Why Multinomial Naive Bayes? What about other models like Gaussian Naive Bayes or Bernoulli Naive Bayes?

Well, Multinomial NB considers the frequency count (occurrences) of the features (words in our case) while Bernoulli NB cares only about the presence or absence of a particular feature (word) in the document. The latter is adequate for features that are binary-valued (Bernoulli, boolean).  Whereas, with Gaussian NB, features are real-valued or continuous and their distribution is Gaussian, the Iris Flower dataset is an example with continuous features.

4) Support Vector Machines (SVM)

Why was SVM used? I didn’t find a specific reason to that, but what I learned is that SVM delivers high accuracy results because it uses an optimization procedure. SVM builds a classifier by searching for a separating hyperplane (optimal hyperplane) which is optimal and maximises the margin that separates the categories (in our case spam and ham). Thus, SVM has the advantage of robustness in general and effectiveness when the number of dimensions is greater than the number of samples.

Unlike Naive Bayes, SVM is a non-probabilistic algorithm.

What’s the difference between LinearSVC and SVC (Scikit-learn)? The difference is that they don’t accept the same parameters. For example, LinearSVC does not accept kernel parameter as it’s supposed linear. SVC supports more parameters(C, gamma,..) since it holds all possible kernel functions (linear, polynomial, rbf or radial basis function, sigmoid).

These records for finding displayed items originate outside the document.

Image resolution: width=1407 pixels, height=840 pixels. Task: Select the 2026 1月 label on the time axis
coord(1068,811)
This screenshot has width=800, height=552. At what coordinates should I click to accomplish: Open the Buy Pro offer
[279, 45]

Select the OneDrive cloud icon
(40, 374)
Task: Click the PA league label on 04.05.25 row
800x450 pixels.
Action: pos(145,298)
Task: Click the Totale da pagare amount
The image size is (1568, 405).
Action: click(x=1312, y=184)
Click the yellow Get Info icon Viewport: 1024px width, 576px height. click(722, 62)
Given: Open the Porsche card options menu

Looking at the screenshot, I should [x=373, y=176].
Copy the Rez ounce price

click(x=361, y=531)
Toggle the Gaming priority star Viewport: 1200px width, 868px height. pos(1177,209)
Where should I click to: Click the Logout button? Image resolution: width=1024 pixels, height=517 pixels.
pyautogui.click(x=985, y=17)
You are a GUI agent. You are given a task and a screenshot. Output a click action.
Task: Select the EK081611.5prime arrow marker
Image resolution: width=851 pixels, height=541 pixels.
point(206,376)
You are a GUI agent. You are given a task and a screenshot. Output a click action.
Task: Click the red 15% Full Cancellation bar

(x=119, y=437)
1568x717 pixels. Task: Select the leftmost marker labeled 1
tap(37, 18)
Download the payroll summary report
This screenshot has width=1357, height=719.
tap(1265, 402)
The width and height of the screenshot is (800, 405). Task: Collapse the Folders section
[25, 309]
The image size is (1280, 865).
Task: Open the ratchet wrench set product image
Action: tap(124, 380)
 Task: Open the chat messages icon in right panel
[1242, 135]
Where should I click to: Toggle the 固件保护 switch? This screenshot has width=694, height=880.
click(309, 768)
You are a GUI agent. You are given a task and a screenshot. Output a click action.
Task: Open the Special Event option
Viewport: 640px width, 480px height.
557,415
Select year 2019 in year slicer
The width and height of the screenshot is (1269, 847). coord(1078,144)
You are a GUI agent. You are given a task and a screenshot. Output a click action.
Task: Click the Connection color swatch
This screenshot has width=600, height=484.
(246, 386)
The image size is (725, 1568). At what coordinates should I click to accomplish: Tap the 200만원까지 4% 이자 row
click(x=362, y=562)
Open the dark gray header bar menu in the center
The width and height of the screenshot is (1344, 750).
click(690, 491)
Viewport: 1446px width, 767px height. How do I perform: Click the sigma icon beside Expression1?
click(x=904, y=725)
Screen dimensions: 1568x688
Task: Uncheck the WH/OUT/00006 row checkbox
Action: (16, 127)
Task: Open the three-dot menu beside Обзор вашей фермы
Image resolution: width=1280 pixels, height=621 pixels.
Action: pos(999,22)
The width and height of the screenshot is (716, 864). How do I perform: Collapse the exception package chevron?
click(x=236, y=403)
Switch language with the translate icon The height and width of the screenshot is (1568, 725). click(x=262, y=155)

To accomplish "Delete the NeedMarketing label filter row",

How can tuning SVM parameters be done? Tuning SVM parameters improve the performance of the algorithm. Some of them have a higher impact:

-Kernel: Kernal is like a similarity function. It’s a way of computing the dot product of two vectors in possibly a high dimensional feature space using data transformations based on some provided constraints into a more complex space. Kernel functions are sometimes called “generalized dot product”.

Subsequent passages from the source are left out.